By Beth Demme
I have a confession: I’m not an Olympian. Not as a mom or in any other way, really.
I have occasionally met parents who believe they can train like Olympians. Do you know these people? They try to read, research, plan, and pray their way to the gold medal platform. Usually, these folks have an infant or are expecting their first child. A few years in, when child number one is potty training at the same time baby number two isn’t sleeping through the night, the reality of this sport makes them curse (or at least question) the books that made it seem so easy.
To those folks who aren’t yet parents, I give this word of caution: You may be the Michael Phelps of Hypothetical Parenting, but so what? I dominate at Wii bowling and I’m not joining the Pro Bowlers Tour. Real parenting is hard and I don’t always get it right.
When you watch the Olympics, everything from figure skating to javelin throwing looks easy because the athletes you see are incredibly skilled and highly trained. They are amazingly good at what they do.
No one thinks mothering is easy when they watch me do it, not if they’re paying attention. If mothering were an Olympic sport I’d have to move to one of those really small countries that doesn’t normally compete and buy my way onto the team. I’d pull a hammy the day before competition and Bob Costas would remark snidely on my failure to show up.
I’m not being unnecessarily modest. The truth is, I don’t think Olympic style parenting is the right goal.
Olympic competition comes down to judging performance in a moment, for a moment. I want to live in the moment, but I know evaluating myself as a parent (and as a person) is more about the long view. I have gold medal moments, but are they enough to outweigh the other moments?
We all have those other moments, in parenting and in life. Did you know that even Mary and Joseph, Jesus’ parents, had some of those other moments? They lost Jesus once … for FOUR days. (Click here to read the whole story.)
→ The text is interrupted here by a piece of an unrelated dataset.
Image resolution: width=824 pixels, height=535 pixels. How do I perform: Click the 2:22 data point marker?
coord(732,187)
When’s the last time you misplaced your child for four days? Stories like this are one of my favorite reasons to read the Bible. When I read about other people’s mistakes and mishaps, I feel more open to receiving God’s grace. If Mary and Joseph can literally lose the Son of God, maybe I’m covered for whatever parenting mistakes I make today?
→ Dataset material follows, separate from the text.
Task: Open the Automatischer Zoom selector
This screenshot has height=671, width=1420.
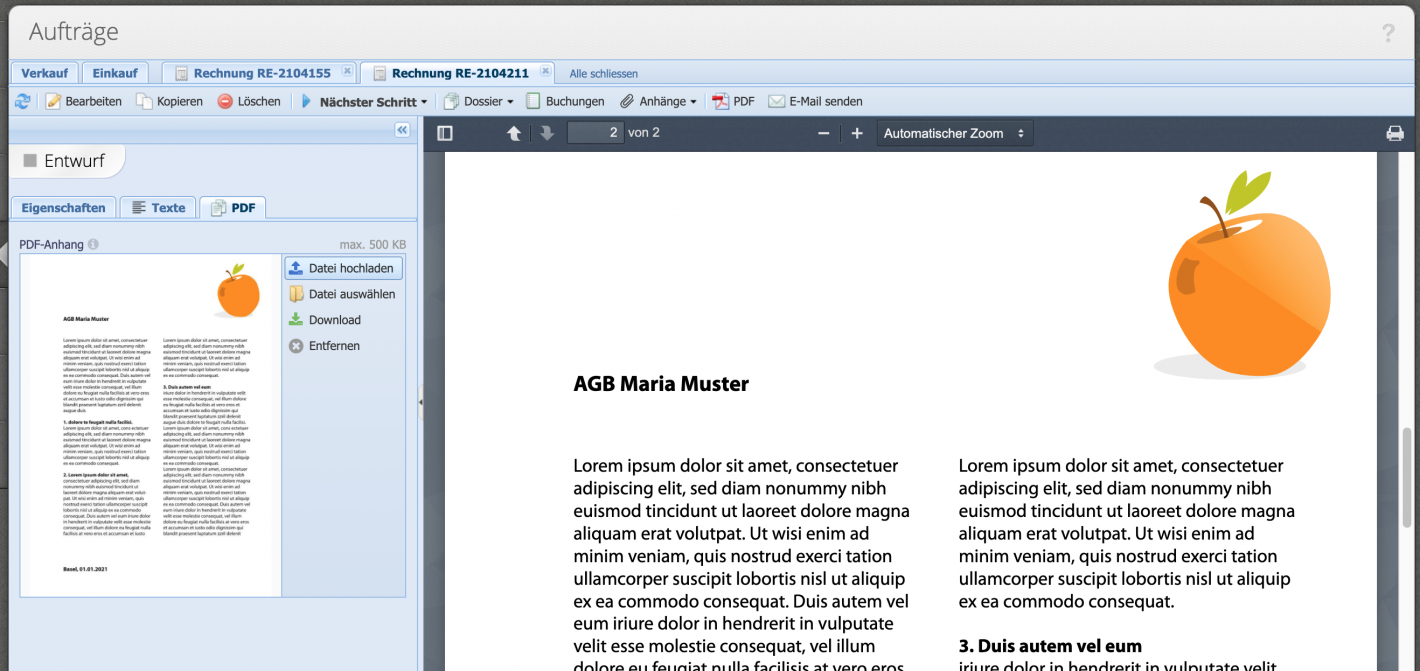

I wonder if, after searching Jerusalem for their son all day, Mary collapsed into Joseph’s arms at night and wept over her mistakes. I wonder if they had to comfort each other with reassurances about God’s presence and God’s blessings. I wonder if, after recovering from the stress and shock of losing (and finding) Jesus, Mary felt like a bad mom.
I know at least some of what Mary felt. I lost my daughter once. She was only about two years old. I had taken the kids to a festival and we were watching a group of people tap dance. I danced with my son for just a second and when I turned around to scoop up my little girl, she was gone. I ran around frantically. I became so aware of every second passing it seemed like time actually slowed down. As I searched and searched for her tiny blonde pony tail, I imagined my husband’s heartbreak and visualized the newspaper headlines. I couldn’t believe I had been so careless. A few minutes later I saw her in the arms of a grandmotherly woman. She was safe! The grandmother had picked her up knowing a parent wouldn’t be far behind.
I worry about that mistake and so many others. Which of the mistakes I’ve made so far will make for fun stories, which will have a long-term negative impact, and which will be forgotten?
Like the time I ordered custom invitations inviting everyone to my daughter’s 9th birthday … even though she was only turning 8.
It’s been two years and my daughter still brings this up regularly. She laughs about it, but it’s almost like she’s the Olympic coach, reminding me I’ll never make it past the qualifier. I laugh too, but pull her close and give her a reassuring hug. I made a silly mistake, but it certainly doesn’t mean I don’t love her.
In the end, I think that’s the only measuring stick that matters—whether I consistently show love. If I can do that, maybe I’ll be worthy of a Gold Medal after all.